Se esistesse una classifica ideale degli uomini-simbolo del biennio fonsechiano, Gianluca Mancini occuperebbe senz'altro le prime posizioni. Arrivato in giallorosso insieme al tecnico come uno dei primissimi acquisti dell'estate 2018, il numero 23 è diventato fin dalle prime battute dell'esperienza del portoghese nella Capitale uno dei suoi fedelissimi. Fra i più continui per rendimento, l'ex atalantino è anche riuscito a mettere insieme un consistente bottino di presenze. Questa sera a La Spezia il difensore toccherà quota 82 nelle due stagioni da romanista, equamente suddivise fra la scorsa annata e quella che sta per chiudersi. E già questo può essere considerato un piccolo successo personale, in una squadra incessantemente falcidiata dagli infortuni.

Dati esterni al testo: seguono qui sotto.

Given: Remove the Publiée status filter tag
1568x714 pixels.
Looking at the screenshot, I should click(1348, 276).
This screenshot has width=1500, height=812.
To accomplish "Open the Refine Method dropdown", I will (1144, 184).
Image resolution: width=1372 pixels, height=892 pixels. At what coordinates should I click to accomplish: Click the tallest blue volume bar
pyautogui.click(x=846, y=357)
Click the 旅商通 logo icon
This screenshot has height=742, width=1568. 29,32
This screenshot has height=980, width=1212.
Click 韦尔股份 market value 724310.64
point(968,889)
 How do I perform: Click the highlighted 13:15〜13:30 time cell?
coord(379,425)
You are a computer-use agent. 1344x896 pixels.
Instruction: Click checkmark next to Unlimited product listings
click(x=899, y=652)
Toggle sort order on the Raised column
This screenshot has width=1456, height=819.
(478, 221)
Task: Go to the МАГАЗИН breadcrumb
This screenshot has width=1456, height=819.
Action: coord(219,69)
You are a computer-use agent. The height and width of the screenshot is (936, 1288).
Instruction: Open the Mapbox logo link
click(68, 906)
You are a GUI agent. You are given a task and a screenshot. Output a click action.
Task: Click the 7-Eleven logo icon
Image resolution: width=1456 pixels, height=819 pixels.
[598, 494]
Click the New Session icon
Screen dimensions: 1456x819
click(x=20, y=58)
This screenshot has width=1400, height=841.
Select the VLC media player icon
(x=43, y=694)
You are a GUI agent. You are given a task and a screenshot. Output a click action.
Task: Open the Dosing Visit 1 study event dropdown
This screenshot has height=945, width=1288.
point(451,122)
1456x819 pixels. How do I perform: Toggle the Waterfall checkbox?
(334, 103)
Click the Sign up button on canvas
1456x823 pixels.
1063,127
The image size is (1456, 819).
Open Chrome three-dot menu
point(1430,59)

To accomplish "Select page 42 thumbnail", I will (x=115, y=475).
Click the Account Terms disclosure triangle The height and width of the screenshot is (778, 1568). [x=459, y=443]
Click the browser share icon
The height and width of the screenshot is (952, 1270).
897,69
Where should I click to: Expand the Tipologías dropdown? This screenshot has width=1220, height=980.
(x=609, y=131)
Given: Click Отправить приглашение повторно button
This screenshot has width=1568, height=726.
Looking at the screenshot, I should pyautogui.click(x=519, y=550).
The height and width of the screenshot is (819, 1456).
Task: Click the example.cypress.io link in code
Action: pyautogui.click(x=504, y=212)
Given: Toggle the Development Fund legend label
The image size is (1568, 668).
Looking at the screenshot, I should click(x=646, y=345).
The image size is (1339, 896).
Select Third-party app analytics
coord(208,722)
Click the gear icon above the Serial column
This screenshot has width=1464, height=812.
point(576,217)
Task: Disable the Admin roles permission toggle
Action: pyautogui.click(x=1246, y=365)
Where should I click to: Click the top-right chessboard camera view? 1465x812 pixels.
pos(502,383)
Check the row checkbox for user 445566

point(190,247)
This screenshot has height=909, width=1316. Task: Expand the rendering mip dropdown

Proprio nelle fasi di massima emergenza, disponibilità, spirito di gruppo e duttilità sono state fra le principali doti che lo hanno reso indispensabile per l'allenatore. Il primo anno con tutto o quasi il centrocampo in infermeria e uno Smalling nella sua versione migliore, Fonseca ha chiesto a Mancini di adattarsi a giocare nella cerniera mediana a protezione della difesa. Detto fatto. Gianluca non ha fatto una piega e memore dei suoi trascorsi nelle giovanili della Fiorentina da fulcro della manovra, ha disputato una serie di partite di alto livello in una posizione che da professionista rappresentava pur sempre un inedito.

Nella stagione in corso il reparto più funestato dalle assenze si è rivelato invece quello arretrato. Lo stesso Smalling, acquistato a furor di popolo dopo l'anno in prestito per rivestire i panni del leader, si è visto pochissimo. Fazio e Jesus sono sempre rimasti ai margini. Le incertezze di Ibanez e i guai fisici di Kumbulla hanno fatto il resto. E nella linea a tre (che è stata schierata in 48 delle 52 gare disputate finora dalla Roma) è toccato spesso a Cristante adattarsi al centro.

Ma uno dei due cosiddetti "braccini" è sempre stato Mancini, assente soltanto per squalifica o quando ha rimediato un piccolo problema muscolare, a cavallo fra fine novembre e inizio dicembre scorso. Per il resto, Fonseca lo ha risparmiato unicamente in occasione della recente trasferta di Torino, a obiettivi primari in campionato già ampiamente compromessi e a poche ore dalla dispendiosissima sfida di coppa con l'Ajax. Il 23 è purtroppo mancato a Old Trafford, dopo aver ampiamente dimostrato di essere un fattore anche in Europa League. La rete rifilata allo Shakhtar, dopo le 4 già messe a segno in Serie A, lo ha portato a raggiungere livelli realizzativi toccati soltanto nella macchina da gol Atalanta. Ma al di là del contributo in attacco, Gianluca è diventato elemento imprescindibile nel proprio ruolo. Una crescita anche di personalità, che gli perfino ha fruttato la fascia. Oltre alla certezza del suo nome come punto fermo anche per la squadra che verrà.